1936 - US President Franklin D. Roosevelt re-dedicated the Statue of Liberty on the 50th anniversary of her debut.

1942 - The Alaska Highway (also called the Alcan Highway) was completed, connecting British Columbia's Dawson Creek to Fairbanks, Alaska.

1943 - The alleged Philadelphia Experiment supposedly occurred.

1954 - The modern Kingdom of the Netherlands was re-founded as a federal monarchy.

1962 - Soviet leader Nikita Khrushchev announced that he had ordered the removal of Soviet missile bases in Cuba, effectively defusing the Cuban Missile Crisis.

1965 - Nostra Aetate - the 'Declaration on the Relation of the Church with Non-Christian Religions' of the Second Vatican Council - was promulgated by Pope Paul VI, which absolved the Jews of their role in the death of Jesus Christ, reversing Innocent III's declaration from 760 years previous. Apparently, though, no one thought to tell Mel Gibson.

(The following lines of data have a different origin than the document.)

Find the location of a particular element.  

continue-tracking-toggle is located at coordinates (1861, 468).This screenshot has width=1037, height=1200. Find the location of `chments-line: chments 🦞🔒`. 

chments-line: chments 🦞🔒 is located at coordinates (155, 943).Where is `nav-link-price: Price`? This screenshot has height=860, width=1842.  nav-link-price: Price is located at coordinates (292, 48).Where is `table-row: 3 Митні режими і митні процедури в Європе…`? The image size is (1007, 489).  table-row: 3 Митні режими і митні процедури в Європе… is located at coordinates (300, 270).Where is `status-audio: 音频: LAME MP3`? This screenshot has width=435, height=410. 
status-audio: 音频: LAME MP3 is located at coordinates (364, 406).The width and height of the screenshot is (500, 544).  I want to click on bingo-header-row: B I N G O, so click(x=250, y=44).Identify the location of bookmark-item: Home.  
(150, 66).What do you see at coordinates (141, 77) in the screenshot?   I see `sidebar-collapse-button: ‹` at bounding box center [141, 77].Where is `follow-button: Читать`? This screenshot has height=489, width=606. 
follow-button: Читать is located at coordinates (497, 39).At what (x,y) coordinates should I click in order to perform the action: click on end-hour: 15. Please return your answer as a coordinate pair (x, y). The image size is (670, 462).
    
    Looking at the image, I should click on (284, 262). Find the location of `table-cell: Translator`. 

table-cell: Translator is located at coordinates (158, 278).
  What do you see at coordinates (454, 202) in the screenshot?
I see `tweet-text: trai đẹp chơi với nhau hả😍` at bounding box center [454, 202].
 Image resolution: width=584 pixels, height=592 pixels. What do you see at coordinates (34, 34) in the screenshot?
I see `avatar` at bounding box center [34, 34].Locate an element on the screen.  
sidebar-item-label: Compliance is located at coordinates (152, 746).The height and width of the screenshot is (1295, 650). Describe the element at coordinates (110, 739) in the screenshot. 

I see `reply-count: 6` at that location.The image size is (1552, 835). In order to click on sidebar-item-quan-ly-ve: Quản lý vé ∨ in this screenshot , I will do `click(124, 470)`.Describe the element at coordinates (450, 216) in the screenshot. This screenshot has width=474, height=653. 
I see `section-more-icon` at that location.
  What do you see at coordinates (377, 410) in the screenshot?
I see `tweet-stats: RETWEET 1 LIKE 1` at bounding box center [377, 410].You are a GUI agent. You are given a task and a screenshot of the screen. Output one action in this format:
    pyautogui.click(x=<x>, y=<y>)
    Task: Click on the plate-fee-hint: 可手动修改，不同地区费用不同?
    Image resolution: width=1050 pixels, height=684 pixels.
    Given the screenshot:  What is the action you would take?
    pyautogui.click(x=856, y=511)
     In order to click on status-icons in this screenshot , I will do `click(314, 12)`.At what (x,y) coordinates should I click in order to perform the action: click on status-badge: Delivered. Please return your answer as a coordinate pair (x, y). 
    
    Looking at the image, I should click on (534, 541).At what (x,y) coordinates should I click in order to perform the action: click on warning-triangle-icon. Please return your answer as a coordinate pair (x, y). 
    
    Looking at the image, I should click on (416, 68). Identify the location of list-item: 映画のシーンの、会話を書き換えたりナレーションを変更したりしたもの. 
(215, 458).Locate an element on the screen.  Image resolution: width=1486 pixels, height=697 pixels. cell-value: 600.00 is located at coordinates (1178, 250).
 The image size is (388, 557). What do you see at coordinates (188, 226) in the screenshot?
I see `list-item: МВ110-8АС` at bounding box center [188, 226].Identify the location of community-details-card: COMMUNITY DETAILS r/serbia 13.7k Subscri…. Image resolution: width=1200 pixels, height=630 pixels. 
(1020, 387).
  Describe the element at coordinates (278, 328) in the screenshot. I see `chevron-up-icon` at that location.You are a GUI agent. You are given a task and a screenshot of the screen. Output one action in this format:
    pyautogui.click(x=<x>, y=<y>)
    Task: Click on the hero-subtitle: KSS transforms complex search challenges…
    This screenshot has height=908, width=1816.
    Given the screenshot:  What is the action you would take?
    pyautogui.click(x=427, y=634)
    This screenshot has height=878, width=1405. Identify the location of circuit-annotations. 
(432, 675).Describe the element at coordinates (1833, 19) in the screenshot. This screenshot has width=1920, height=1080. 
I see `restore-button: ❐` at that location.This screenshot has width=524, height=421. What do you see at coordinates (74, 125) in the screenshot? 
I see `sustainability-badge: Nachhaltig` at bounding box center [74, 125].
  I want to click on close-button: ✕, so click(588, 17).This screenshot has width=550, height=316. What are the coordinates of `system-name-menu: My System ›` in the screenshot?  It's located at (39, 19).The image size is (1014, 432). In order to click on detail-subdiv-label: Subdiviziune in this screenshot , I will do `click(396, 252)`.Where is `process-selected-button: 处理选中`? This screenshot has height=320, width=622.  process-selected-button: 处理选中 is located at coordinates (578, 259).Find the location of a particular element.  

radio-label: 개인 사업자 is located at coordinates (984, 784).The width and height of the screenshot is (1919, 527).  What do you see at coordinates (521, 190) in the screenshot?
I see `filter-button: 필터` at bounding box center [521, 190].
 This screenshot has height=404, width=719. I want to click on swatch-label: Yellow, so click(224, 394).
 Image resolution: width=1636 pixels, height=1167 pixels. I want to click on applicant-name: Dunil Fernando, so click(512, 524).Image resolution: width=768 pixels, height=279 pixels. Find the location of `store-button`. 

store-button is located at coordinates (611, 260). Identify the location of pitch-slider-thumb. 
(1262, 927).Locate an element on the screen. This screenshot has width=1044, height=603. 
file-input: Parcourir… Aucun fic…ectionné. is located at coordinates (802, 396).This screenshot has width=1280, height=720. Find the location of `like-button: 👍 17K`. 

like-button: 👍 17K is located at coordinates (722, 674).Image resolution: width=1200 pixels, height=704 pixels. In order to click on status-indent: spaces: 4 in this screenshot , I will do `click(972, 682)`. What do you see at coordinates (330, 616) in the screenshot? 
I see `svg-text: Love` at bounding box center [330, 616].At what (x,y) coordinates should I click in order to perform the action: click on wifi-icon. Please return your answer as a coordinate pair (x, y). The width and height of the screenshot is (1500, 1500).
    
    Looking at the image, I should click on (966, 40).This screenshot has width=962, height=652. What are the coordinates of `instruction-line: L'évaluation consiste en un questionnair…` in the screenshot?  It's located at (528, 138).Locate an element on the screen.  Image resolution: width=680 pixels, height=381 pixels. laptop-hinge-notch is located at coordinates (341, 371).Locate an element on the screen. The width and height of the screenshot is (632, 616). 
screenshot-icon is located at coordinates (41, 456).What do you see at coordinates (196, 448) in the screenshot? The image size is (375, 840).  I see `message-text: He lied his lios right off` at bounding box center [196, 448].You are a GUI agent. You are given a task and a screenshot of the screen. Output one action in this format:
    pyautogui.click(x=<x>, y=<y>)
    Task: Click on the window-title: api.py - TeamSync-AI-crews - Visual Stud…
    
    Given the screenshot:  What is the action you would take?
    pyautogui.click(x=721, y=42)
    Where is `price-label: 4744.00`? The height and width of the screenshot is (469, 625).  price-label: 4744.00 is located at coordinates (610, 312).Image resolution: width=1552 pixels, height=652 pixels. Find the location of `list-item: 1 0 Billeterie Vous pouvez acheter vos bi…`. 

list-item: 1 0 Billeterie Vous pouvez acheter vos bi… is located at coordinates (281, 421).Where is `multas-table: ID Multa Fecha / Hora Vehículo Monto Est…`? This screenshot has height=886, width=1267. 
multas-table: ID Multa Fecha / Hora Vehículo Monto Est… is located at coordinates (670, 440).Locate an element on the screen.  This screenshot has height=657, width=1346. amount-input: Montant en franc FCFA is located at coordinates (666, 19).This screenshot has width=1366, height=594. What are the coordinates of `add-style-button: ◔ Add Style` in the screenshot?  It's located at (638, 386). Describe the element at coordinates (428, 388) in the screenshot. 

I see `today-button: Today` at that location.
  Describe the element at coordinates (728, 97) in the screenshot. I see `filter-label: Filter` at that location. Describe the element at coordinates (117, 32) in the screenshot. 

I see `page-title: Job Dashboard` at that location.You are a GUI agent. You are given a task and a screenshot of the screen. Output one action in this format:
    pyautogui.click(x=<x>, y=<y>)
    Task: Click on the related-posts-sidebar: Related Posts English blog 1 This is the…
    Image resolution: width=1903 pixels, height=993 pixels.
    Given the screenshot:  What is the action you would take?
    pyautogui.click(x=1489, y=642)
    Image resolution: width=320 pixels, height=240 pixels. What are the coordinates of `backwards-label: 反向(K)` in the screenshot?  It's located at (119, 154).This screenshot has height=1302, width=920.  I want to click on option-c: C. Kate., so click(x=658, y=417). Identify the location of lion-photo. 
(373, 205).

1971 - Britain launched its first (and, as of 2009, only) satellite, Prospero, into low Earth orbit atop a Black Arrow carrier rocket, containing a single experiment to test solar cells and a tape recorder which failed in May 1973 after 730 plays. Still in orbit, it can be heard on 137.560 MHz, and is expected to stay aloft for another hundred years.

1986 - The centennial of the Statue of Liberty's dedication was celebrated in New York Harbor; leading the festivities was US President Ronald Reagan.

2005 - Lewis 'Scooter' Libby, US Vice-President Dick Cheney's chief of staff, was indicted in the Valerie Plame case; he resigned later that day. Libby did, that is; as for Cheney he refuses to go away.